Gov. J.B. Pritzker says coal plants need to close for environmental reasons.
Backed by labor and municipal leaders, state Sen. Doris Turner, D-Springfield, said nonprofit coal-fired power plants like Springfield-owned City Water Light and Power aren’t asking for handouts. They just want more time than the governor’s 2035 deadline to close down coal power.
“Our communities need a little more runway to ensure the transition to cleaner energy goes smoothly and does not cause major spikes in taxes and electric bills,” Turner said.
Labor leaders say clean energy jobs won’t match the careers in coal-fired power plants.
State Rep. Tim Butler, R-Springfield, said what’s happening isn’t fair.
“How just is it to lose all these jobs at CWLP?” Butler asked. “How just is it to close down a coal mine and lose 200-plus jobs there. How just is it for our rural citizens who rely on co-ops to have their rates go up dramatically because these close. That’s not just.”
It’s expected Illinois state lawmakers could return to the capitol in the weeks ahead to take up an energy proposal the governor says is being put in bill form.
Pritzker has said in the past week an energy deal at the statehouse to focus on renewable energy would keep nuclear plants open, some of which have threatened to close later this year because of hundreds of millions in revenue losses.
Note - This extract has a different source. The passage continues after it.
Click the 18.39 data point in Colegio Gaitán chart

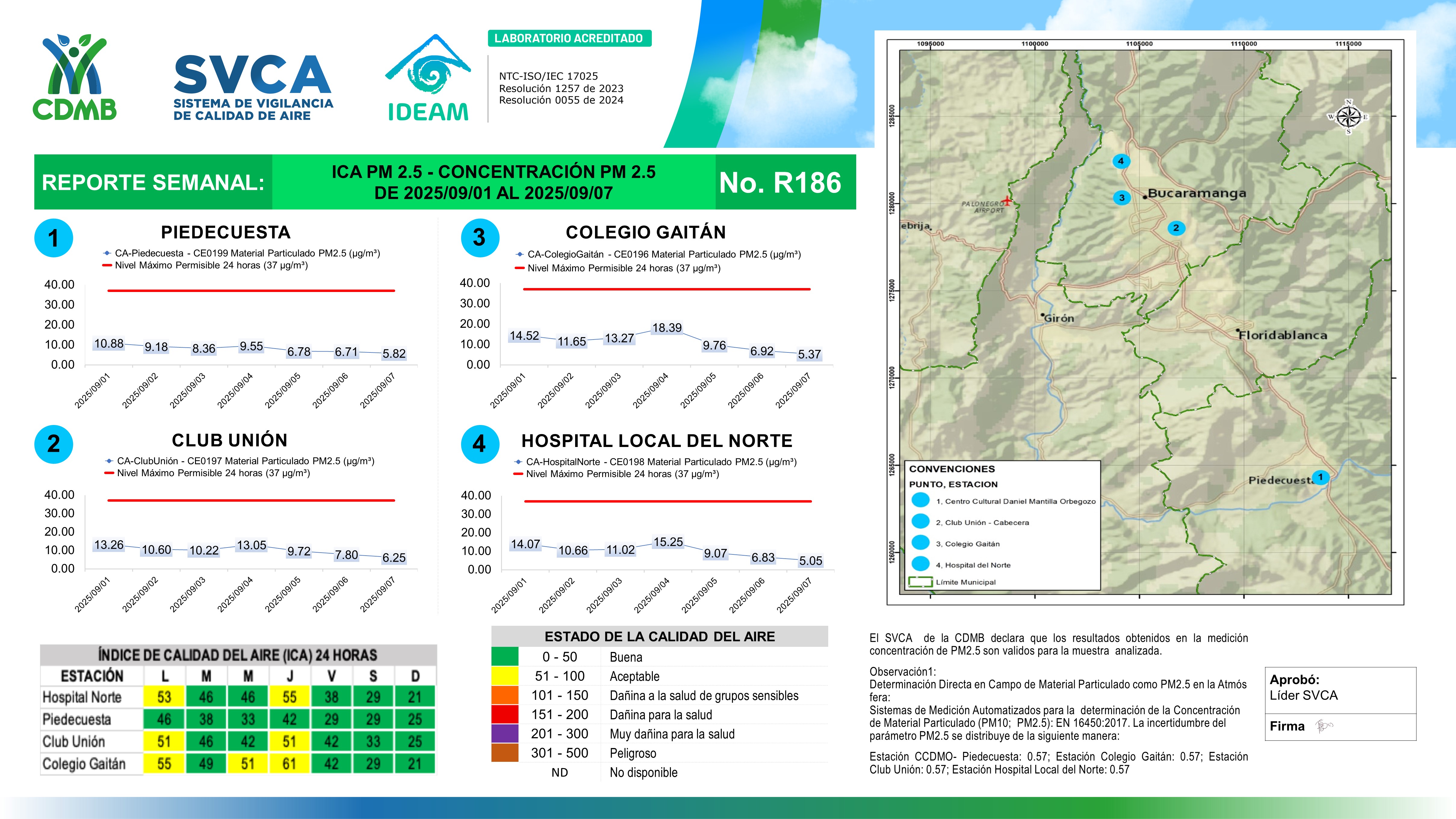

Attorney Stephan Blandin with Romanucci & Blandin, LLC, is suing ComEd over the bribery scandal the utility admitted to in federal court documents. That scandal thus far has led to three former ComEd officials being charged in the case. One has pleaded guilty. The ongoing federal investigation has also implicated former House Speaker Michael Madigan.
Madigan has not been charged with a crime and maintains he’s done nothing wrong and knew of no attempted influence.
Blandin urged the governor not to buy what ComEd’s parent company Exelon is selling in an expected energy deal.
“What’s taking place right now in Springfield is an attempt on behalf of Exelon, the parent company, in a shakedown of the state legislature to extort additional funds,” Blandin said.
Blandin claims Exelon is selling energy to a different subsidiary, Constellation Energy, which is selling it back to Exelon.
“They are not losing money, they are making 200% of the money they are reporting to Springfield,” Blandin said.
A spokesperson for Exelon didn’t immediately respond to a request for comment.